Stored records:
------------

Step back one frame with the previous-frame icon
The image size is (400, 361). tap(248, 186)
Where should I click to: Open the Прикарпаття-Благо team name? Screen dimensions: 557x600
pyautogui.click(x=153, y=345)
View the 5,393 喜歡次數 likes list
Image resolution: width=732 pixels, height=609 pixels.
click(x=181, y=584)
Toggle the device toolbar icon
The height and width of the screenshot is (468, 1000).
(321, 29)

------------

**WORK TO BE COMPLETED**
In full and without alteration, reproduce the records above.

**EXPECTED ANSWER**
Step back one frame with the previous-frame icon
The image size is (400, 361). tap(248, 186)
Where should I click to: Open the Прикарпаття-Благо team name? Screen dimensions: 557x600
pyautogui.click(x=153, y=345)
View the 5,393 喜歡次數 likes list
Image resolution: width=732 pixels, height=609 pixels.
click(x=181, y=584)
Toggle the device toolbar icon
The height and width of the screenshot is (468, 1000).
(321, 29)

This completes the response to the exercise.